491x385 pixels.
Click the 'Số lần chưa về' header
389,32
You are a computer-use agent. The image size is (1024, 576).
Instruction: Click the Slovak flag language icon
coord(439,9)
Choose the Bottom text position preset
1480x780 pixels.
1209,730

- **Problem to solve**
All of the entries above, written out exactly, make up the reply.

- **Problem solution**
491x385 pixels.
Click the 'Số lần chưa về' header
389,32
You are a computer-use agent. The image size is (1024, 576).
Instruction: Click the Slovak flag language icon
coord(439,9)
Choose the Bottom text position preset
1480x780 pixels.
1209,730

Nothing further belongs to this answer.